Scientists have worried for years that rising temperatures will free carbon trapped in frozen soil in the Arctic, accelerating the pace of climate change — but now they believe abrupt thawing below lakes is even more dangerous.
By Meghan Bartels | SPACE.com
That’s the finding of a new paper published as part of a 10-year NASA collaboration to study how climate change will play out in the icy Arctic region.
„We don’t have to wait 200 or 300 years to get these large releases of permafrost carbon,“ lead study author Katey Walter Anthony, an ecologist at the University of Alaska, Fairbanks, said in a NASA statement about the research. „Within my lifetime, my children’s lifetime, it should be ramping up. It’s already happening but it’s not happening at a really fast rate right now, but within a few decades, it should peak.“ [Climate Change Strengthens Earth’s ‚Heartbeat‘ — and That’s Bad News
The new research is based on measurements and models of how climate change and melting permafrost interact. Specifically, the team of scientists looked at permafrost melting below bodies of water known as thermokarst lakes.
☆ ☆ ☆ ☆ ☆
• _Parts of the exercise_:
**a.** In the article on Arctic permafrost, translate this sentence into Spanish: "The new research is based on measurements and models of how climate change and melting permafrost interact."
**b.** According to the article on Arctic permafrost, at which university is Katey Walter Anthony an ecologist?
**c.** Extend the article on Arctic permafrost by a paragraph or two, starting after its last sentence.
None of the material after this text is needed.

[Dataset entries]
☆ ☆ ☆ ☆ ☆
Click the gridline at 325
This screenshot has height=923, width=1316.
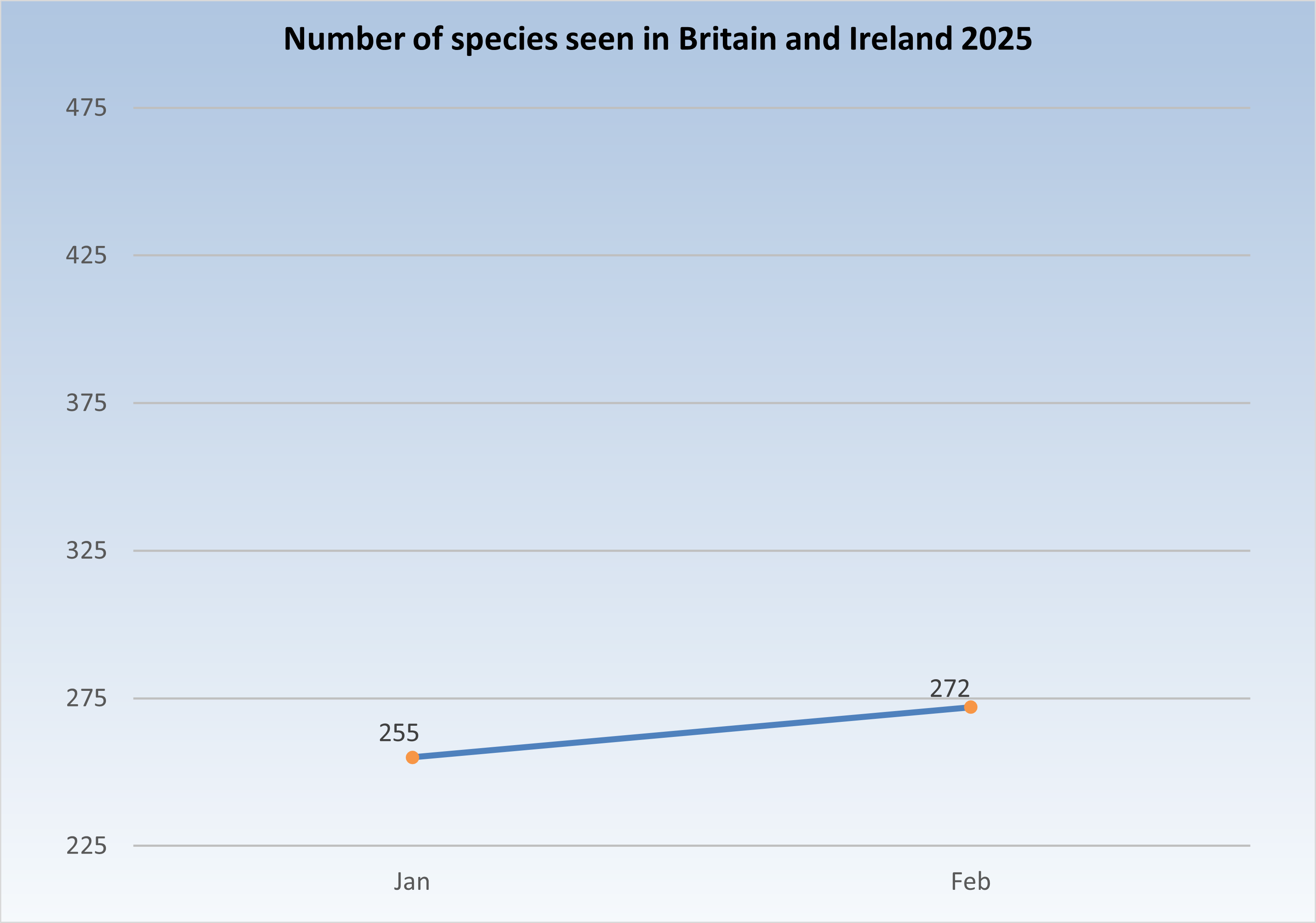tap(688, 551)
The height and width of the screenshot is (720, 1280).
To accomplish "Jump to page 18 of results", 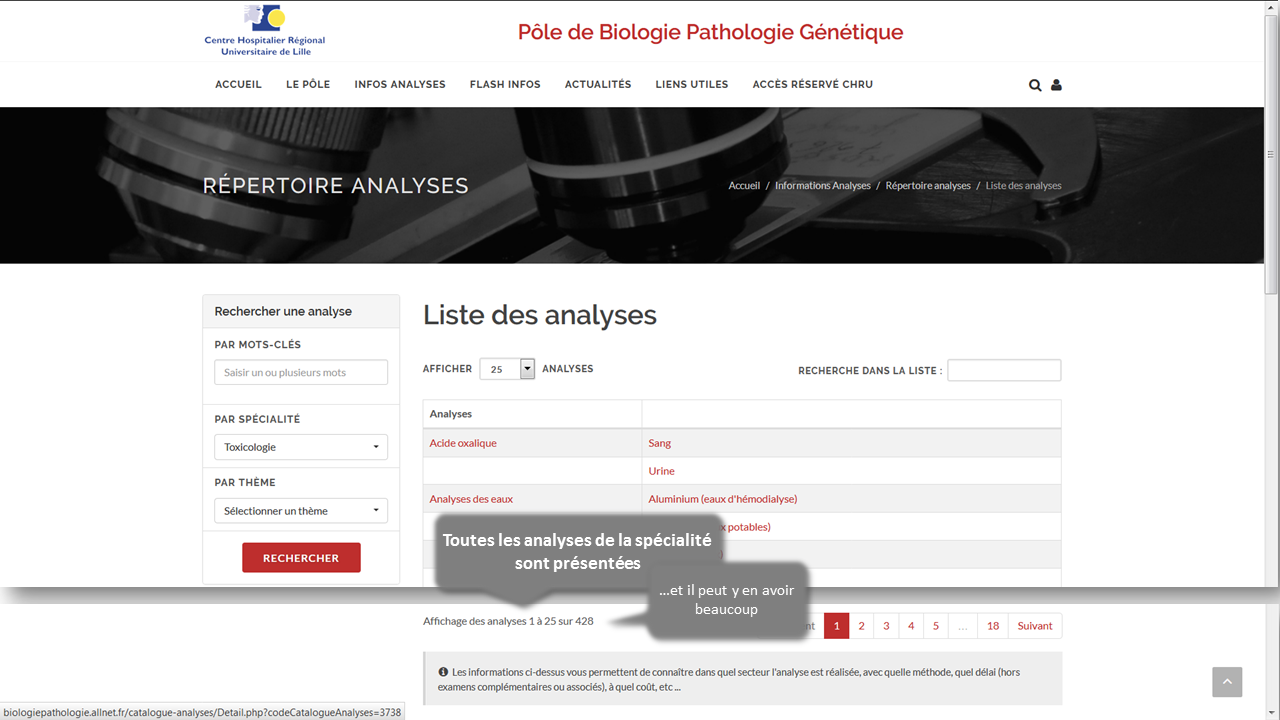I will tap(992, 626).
☆ ☆ ☆ ☆ ☆
• _Answers in order_:
**a.** La nueva investigación se basa en mediciones y modelos de cómo interactúan el cambio climático y el permafrost que se derrite.

**b.** The University of Alaska, Fairbanks.

**c.**
The team behind the new research measured carbon release at 72 different locations on 11 thermokarst lakes across Siberia and Alaska, plus five locations without lakes, to calculate how much greenhouse gas was being produced and how old the carbon it contained was. Then, they used this data to make sure the models they were building were on the right track.
Here’s the problem: When permanently frozen dirt melts, the bacteria trapped inside it become active again, munch through whatever organic material is in reach, and produce carbon dioxide and methane, which are both powerful greenhouse gases.